Task
Please convert the lines of the listing below, starting at the line that contains "This screenshot has height=523, width=1406." and ending at the line that contains "(368, 619).", into a JSON list of strings with one string per line. Skip blank lines and leave the pictures out.

[Saved data entries]
--------------------------------------------------

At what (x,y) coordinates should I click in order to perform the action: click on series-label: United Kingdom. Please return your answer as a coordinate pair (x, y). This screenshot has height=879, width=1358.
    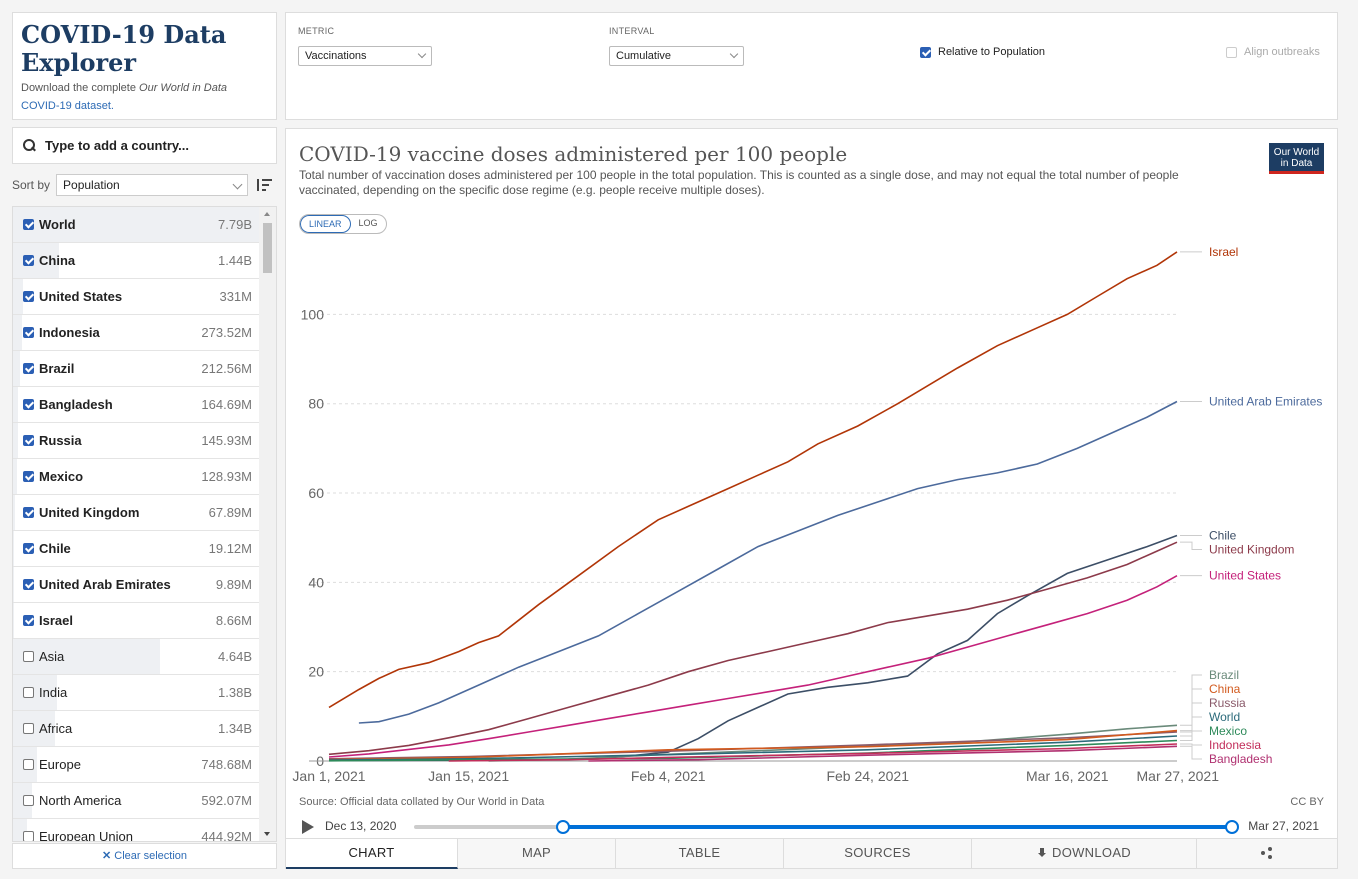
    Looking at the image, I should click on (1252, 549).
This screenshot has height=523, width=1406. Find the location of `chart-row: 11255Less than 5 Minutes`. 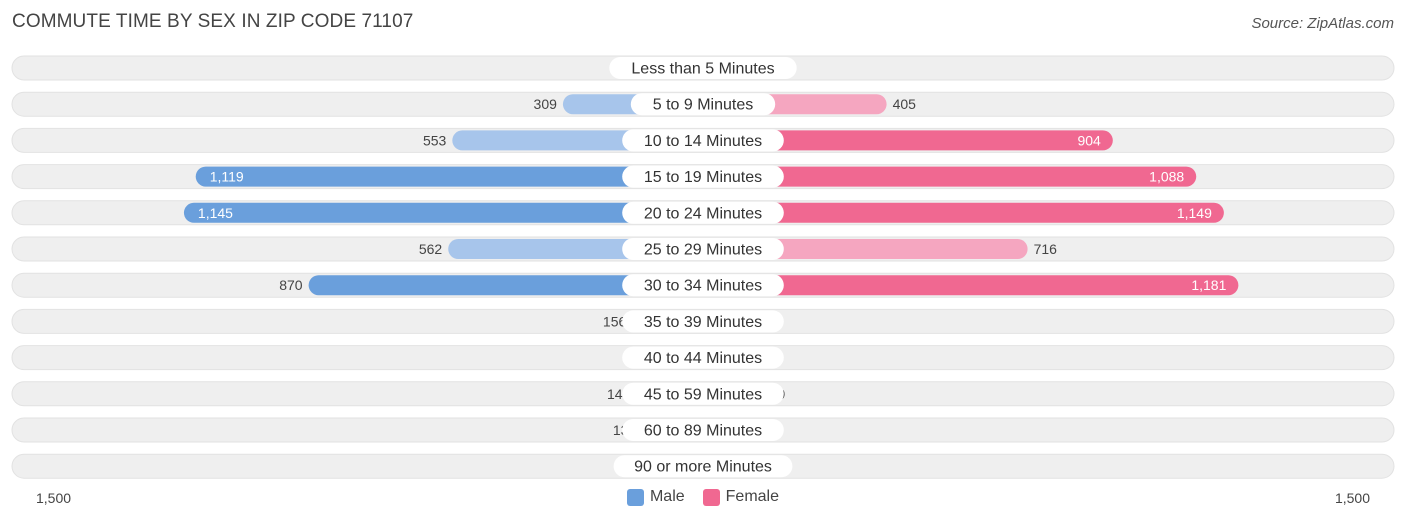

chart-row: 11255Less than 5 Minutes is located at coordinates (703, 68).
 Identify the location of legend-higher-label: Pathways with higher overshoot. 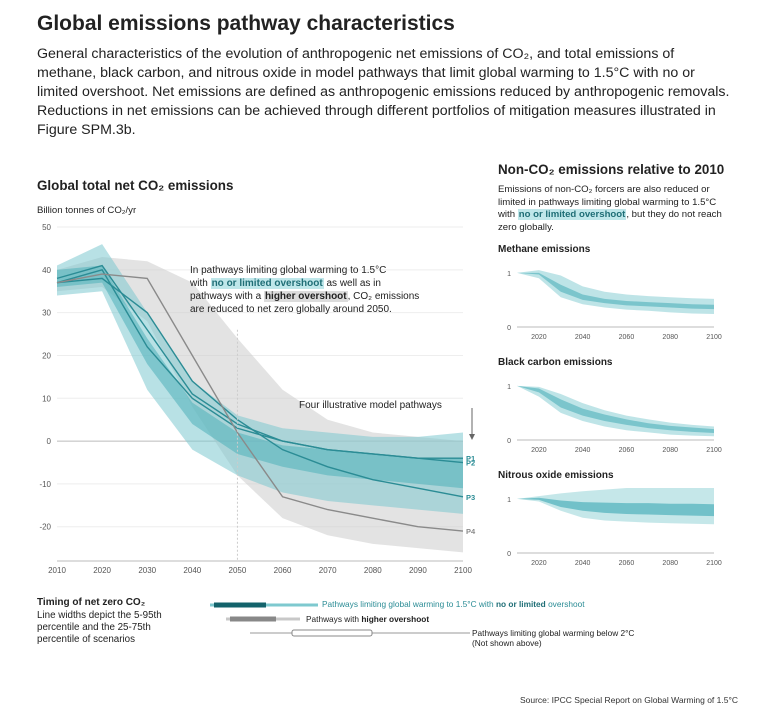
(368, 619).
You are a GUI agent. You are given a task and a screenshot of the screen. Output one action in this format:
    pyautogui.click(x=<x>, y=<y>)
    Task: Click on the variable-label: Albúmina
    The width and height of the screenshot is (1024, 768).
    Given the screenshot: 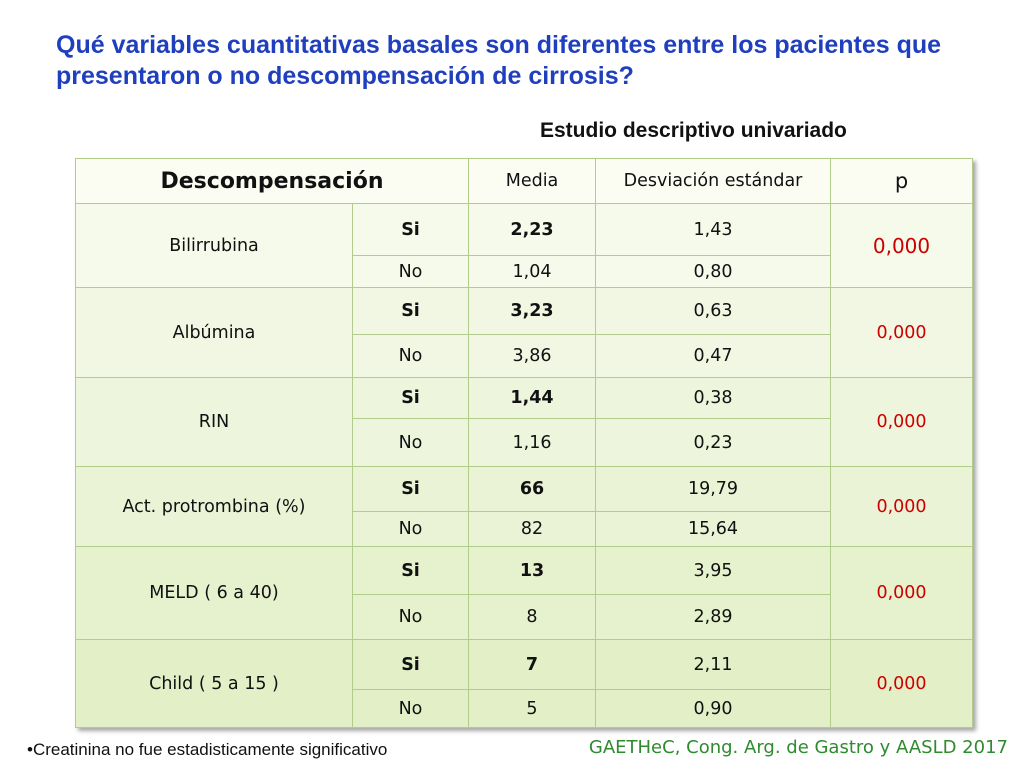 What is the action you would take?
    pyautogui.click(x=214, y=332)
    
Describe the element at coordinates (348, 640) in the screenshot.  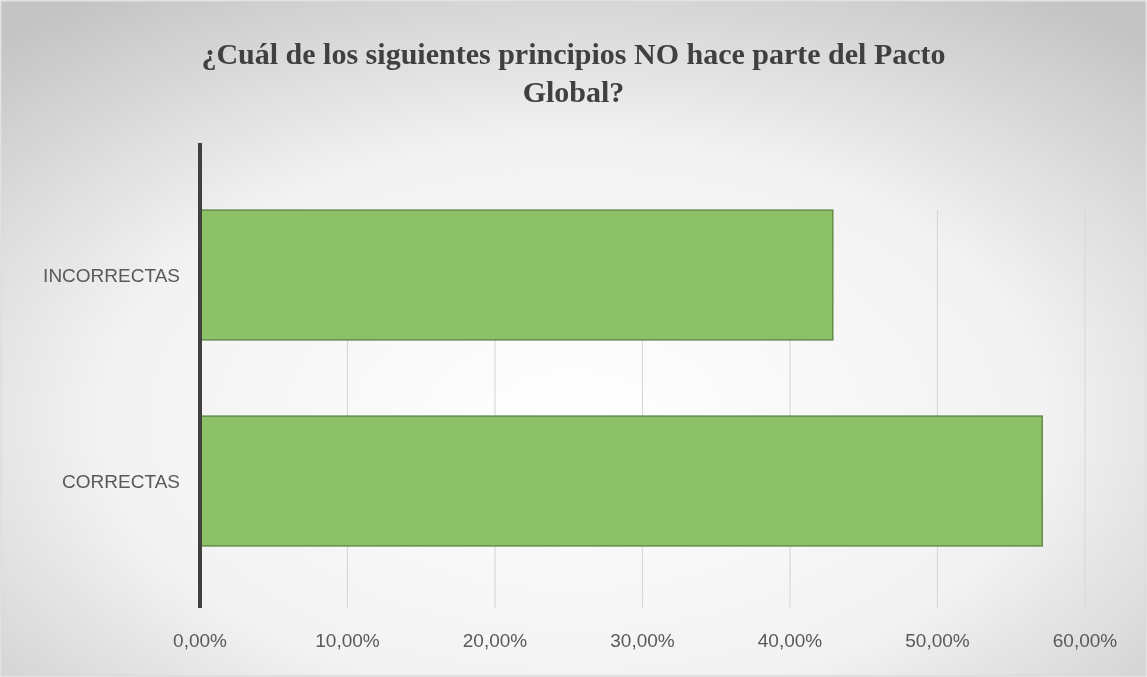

--------------------------------------------------

Task answer
[
  "This screenshot has height=523, width=1406. Find the location of `chart-row: 11255Less than 5 Minutes`. ",
  "chart-row: 11255Less than 5 Minutes is located at coordinates (703, 68).",
  " Identify the location of legend-higher-label: Pathways with higher overshoot. ",
  "(368, 619)."
]